Stanford, dua eden kişinin psikolojik durumunu, laboratuar çalışmalarındaki Telekinezi deneyleriyle karşılaştırarak, dua etmenin işlevini çok geniş bir şekilde araştırmıştır. Bu konuyla ilgili yapılan diğer araştırmalarda olduğu gibi; Stanfor’un yapmış olduğu çalışmalarda; duaların gerçekleşmesinde, dua edenin konsantrasyonunun ve bu konsantrasyonunun sonucunda yönlendirilmiş olduğu düşünce enerjisinin çok önemli bir fonksiyon görmekte olduğunu tüm açıklığıyla bilimsel olarak ortaya çıkmıştır… Dualarımızda olduğu gibi, günlük yaşantımızdaki çeşitli olayların gerçekleşmesinde ya da gerçekleşmemesinde; o andaki güçlü bir istek duygumuzun, biz fark etmesek de telekinetik bir etki de bulunduğu bilinmektedir.

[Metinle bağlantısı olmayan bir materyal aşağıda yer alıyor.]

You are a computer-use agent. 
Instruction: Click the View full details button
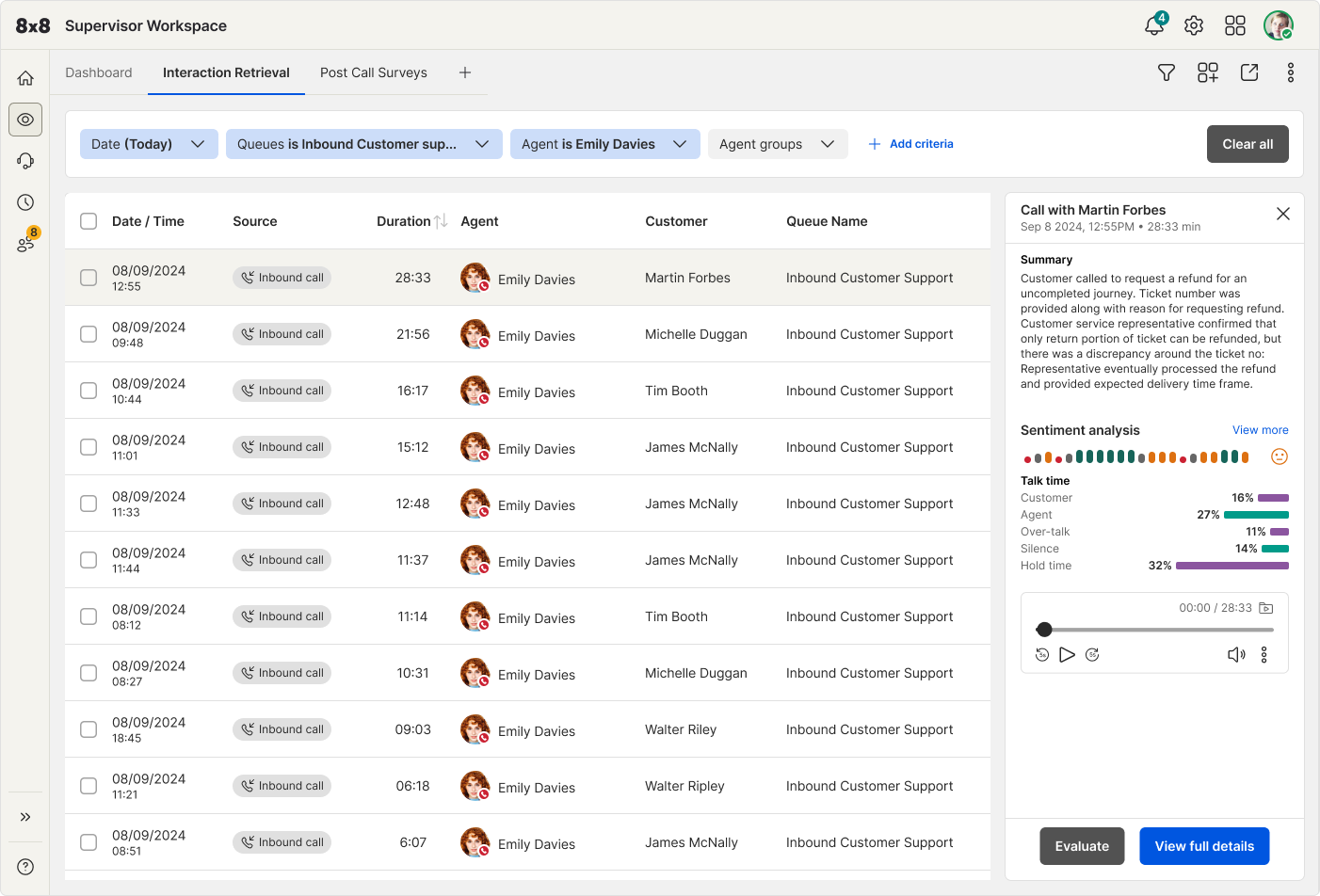(1204, 846)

Örneğin, tavla oynarken bazılarımız istediğimiz zarı kolaylıkla getirir.
Parapsikoloji laboratuarlarında yapılan konuyla ilgili bütün çalışmalar, atılan zara konsantre olmanın, istenilen /arın gelmesinde kesin etkili olduğunu göstermiştir. Bu çalışmalar sırasında Duke Üniversitesi’nde gerçekleştirilen zar deneylerinde başarıyı olumlu yönde etkileyen çok önemli bir püf noktası yakalanmıştır. Daha sonraları bu “konsantrasyonun serbest bırakılması” olarak adlandırıldı. Söz konusu ettiğimiz bu buluş telekinezi çalışmalarında büyük bir devrim yaratmıştır. Yapılan zar deneylerinde süje eğer zarı attıktan sonra da konsantrasyonununu ve isteğini sürdürürse arzu ettiği zar büyük bir ihtimalle gelmiyordu.

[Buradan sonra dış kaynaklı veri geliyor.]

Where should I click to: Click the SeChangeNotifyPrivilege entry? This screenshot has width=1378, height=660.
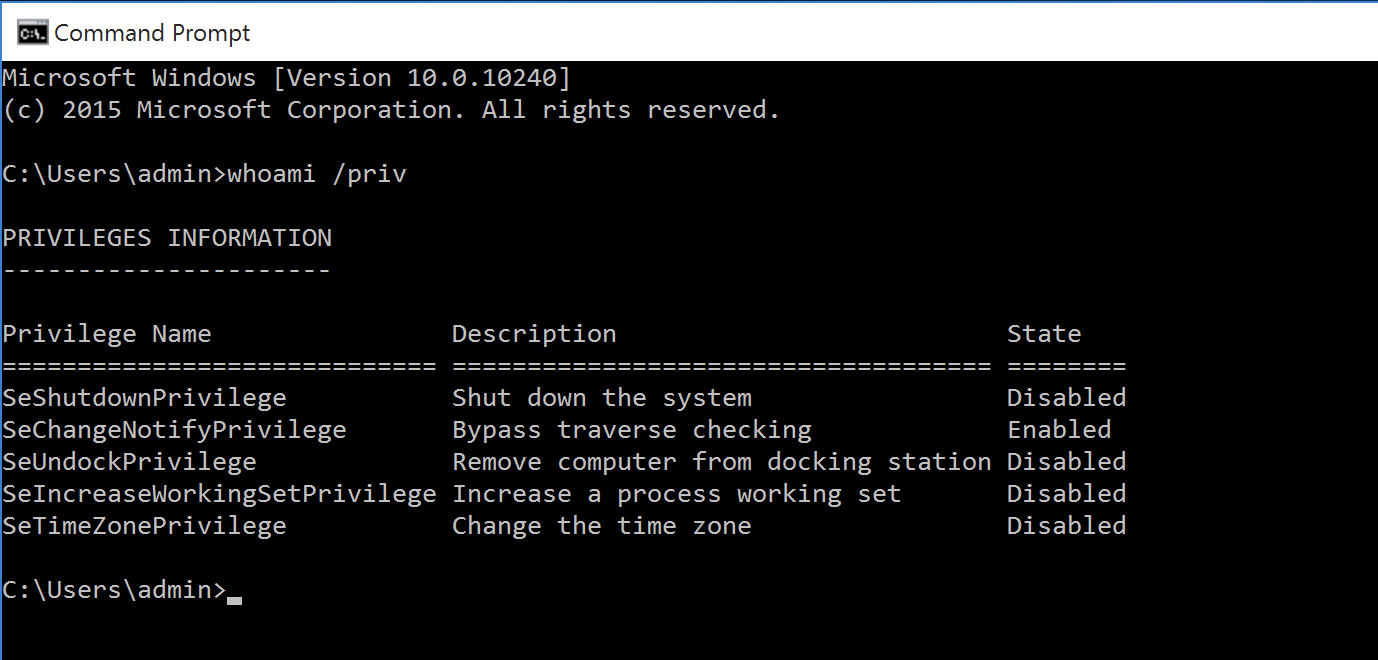click(174, 430)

İstenen zarın gelmesi için önce yoğun bir istek ve konsantrasyon sağlanması, ancak zarlar elden bırakıldığı anda isteğin kesilmesi gerekiyordu. Konsantrasyonun serbest bırakılması kritik bir husustur… Böylece şuuraltı işi ele alır ve sonucu etkiler. Daha sonraları zar atına alanında sürdürülen tüm deneyler bu buluşu doğrulamıştır. Gerçekten de çabanın sürmesi, isabetin düşmesine sebep oluyordu.